Stored data:

══════════

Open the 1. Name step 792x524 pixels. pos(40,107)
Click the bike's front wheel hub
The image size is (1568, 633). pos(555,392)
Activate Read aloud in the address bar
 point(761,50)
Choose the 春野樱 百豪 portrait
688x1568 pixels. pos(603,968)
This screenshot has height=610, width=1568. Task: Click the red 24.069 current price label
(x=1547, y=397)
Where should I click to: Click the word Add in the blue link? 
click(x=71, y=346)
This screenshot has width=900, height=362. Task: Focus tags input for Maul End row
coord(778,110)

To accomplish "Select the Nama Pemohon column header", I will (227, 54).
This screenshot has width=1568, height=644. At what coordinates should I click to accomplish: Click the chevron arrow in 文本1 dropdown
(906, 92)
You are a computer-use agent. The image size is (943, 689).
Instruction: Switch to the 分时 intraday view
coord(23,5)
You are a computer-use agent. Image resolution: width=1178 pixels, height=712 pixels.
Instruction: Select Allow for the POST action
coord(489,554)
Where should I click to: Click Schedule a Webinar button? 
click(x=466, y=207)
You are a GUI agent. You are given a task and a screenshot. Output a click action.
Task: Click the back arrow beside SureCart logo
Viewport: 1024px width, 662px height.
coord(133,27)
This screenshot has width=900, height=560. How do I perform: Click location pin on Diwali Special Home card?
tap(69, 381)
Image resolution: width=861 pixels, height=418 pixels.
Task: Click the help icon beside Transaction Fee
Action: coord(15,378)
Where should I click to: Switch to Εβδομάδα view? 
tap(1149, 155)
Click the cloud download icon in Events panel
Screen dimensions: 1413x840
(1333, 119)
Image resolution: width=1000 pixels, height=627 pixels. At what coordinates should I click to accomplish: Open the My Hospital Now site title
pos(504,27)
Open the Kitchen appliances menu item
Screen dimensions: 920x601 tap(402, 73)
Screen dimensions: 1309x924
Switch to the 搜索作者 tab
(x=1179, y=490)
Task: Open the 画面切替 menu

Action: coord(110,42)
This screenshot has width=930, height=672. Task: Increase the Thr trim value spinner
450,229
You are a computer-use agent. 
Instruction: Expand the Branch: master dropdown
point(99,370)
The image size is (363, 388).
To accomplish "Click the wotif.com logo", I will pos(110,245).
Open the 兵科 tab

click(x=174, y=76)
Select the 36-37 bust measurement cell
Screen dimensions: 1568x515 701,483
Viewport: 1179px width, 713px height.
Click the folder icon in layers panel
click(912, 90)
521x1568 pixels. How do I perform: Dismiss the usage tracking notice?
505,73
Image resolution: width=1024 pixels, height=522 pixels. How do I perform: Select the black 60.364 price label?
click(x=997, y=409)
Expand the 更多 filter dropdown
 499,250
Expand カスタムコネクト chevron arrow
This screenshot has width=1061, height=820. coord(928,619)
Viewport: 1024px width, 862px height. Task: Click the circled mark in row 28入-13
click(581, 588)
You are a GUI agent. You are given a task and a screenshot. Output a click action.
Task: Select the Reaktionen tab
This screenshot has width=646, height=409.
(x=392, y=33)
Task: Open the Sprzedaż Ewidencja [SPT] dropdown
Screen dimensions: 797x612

══════════

Copy out the range of lines above starting at the line with "Open the Kitchen appliances menu item" and ending at the line with "The image size is (363, 388).", exactly and including both.

Open the Kitchen appliances menu item
Screen dimensions: 920x601 tap(402, 73)
Screen dimensions: 1309x924
Switch to the 搜索作者 tab
(x=1179, y=490)
Task: Open the 画面切替 menu

Action: coord(110,42)
This screenshot has width=930, height=672. Task: Increase the Thr trim value spinner
450,229
You are a computer-use agent. 
Instruction: Expand the Branch: master dropdown
point(99,370)
The image size is (363, 388).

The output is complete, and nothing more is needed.